:: INSTRUCTIONS TO FOLLOW ::
Restate the part of the rows that opens with the line containing "The height and width of the screenshot is (446, 593)." and closes with the line containing "pyautogui.click(x=256, y=228)", swapping "checkmark" for "tick" and leaving everything else unchanged.

:: MATERIAL FOR THIS TASK ::
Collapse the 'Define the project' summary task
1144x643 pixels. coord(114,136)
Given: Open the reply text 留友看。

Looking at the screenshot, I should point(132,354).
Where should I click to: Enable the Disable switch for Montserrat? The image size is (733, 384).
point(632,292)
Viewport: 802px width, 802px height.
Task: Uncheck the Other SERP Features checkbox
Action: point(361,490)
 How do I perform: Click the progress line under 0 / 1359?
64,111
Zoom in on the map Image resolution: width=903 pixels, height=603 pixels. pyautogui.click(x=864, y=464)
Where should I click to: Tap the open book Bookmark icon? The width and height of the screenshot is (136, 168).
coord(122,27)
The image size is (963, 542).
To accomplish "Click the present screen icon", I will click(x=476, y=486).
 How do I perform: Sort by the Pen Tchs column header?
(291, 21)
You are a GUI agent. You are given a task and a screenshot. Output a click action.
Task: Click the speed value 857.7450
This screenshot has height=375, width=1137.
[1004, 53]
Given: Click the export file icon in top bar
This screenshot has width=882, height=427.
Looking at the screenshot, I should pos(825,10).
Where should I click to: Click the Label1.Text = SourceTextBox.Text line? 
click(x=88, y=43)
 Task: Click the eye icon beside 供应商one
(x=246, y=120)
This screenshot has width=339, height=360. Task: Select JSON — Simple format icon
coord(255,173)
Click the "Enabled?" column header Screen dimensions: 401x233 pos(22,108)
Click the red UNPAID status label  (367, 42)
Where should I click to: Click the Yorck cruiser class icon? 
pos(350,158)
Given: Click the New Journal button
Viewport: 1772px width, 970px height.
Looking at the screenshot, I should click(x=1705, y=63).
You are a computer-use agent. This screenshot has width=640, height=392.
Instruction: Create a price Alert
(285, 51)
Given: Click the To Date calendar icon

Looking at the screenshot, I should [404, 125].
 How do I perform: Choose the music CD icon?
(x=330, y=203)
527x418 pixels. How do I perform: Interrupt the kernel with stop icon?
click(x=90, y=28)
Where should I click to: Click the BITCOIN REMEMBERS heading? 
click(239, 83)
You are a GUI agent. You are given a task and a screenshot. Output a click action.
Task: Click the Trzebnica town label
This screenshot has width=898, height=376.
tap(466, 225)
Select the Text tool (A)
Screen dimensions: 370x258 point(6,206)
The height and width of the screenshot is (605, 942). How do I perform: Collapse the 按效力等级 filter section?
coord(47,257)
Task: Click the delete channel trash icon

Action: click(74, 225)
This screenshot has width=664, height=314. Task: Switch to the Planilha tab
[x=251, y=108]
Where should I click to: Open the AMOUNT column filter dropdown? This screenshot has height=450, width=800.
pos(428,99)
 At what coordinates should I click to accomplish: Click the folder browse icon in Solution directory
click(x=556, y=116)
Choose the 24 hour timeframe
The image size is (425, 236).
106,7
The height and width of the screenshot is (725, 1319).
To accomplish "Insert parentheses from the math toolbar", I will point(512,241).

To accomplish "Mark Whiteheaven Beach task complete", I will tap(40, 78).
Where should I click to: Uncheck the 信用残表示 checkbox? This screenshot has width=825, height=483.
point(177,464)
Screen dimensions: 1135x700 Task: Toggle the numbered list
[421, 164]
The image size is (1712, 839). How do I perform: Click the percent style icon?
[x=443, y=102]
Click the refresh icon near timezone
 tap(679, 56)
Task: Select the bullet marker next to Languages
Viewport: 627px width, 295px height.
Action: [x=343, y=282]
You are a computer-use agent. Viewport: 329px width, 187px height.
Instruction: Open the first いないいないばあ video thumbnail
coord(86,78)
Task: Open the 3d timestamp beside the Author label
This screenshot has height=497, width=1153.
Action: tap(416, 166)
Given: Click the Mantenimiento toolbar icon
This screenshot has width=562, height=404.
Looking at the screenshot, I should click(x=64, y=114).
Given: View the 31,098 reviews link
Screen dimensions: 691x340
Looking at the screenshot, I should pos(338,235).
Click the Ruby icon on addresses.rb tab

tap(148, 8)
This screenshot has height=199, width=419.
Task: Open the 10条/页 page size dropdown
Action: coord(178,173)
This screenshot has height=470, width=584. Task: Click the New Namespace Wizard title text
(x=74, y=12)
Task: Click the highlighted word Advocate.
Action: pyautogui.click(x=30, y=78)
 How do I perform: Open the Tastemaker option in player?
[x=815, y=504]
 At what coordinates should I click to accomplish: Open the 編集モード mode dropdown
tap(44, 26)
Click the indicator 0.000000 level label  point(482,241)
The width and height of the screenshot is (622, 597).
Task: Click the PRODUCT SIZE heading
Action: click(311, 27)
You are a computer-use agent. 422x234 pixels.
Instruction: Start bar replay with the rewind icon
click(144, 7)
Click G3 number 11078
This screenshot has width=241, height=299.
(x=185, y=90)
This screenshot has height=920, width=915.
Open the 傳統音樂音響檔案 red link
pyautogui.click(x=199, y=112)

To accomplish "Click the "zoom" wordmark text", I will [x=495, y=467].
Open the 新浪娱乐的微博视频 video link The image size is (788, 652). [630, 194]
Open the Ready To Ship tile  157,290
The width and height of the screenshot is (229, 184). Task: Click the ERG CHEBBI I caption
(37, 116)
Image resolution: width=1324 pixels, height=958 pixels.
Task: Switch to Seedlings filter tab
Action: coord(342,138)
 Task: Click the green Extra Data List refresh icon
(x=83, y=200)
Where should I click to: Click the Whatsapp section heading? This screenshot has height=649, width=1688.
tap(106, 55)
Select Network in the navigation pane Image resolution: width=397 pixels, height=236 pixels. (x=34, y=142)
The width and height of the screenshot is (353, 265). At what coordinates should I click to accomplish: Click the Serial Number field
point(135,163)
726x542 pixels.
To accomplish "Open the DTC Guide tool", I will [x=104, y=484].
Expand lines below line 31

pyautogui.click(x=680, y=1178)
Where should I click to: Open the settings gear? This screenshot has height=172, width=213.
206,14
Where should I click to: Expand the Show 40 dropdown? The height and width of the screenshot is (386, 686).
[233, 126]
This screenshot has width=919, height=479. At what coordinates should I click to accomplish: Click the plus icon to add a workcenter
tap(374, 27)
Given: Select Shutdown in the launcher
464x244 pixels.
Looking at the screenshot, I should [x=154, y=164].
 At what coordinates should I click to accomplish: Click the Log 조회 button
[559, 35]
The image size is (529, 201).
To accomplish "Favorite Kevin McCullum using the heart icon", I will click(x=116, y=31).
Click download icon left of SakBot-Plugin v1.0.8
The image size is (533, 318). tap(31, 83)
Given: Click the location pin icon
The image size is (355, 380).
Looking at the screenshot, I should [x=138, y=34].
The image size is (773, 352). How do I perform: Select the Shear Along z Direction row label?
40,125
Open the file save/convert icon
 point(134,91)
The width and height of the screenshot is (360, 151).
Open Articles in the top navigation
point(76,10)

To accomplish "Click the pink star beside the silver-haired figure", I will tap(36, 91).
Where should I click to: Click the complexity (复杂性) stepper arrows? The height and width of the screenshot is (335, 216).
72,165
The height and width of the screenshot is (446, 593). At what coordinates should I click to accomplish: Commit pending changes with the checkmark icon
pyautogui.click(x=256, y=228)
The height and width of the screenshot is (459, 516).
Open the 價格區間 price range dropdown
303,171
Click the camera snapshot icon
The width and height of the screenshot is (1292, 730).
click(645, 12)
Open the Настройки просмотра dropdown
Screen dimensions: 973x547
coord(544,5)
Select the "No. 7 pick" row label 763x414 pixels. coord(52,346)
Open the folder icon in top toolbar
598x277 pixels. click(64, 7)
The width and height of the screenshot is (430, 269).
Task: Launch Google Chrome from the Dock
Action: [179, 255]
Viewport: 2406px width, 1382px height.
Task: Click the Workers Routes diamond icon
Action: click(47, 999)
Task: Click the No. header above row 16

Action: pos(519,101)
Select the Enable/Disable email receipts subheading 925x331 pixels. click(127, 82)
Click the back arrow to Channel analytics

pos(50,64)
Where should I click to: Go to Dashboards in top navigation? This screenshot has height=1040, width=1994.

:: FULL ANSWER ::
The height and width of the screenshot is (446, 593). At what coordinates should I click to accomplish: Commit pending changes with the tick icon
pyautogui.click(x=256, y=228)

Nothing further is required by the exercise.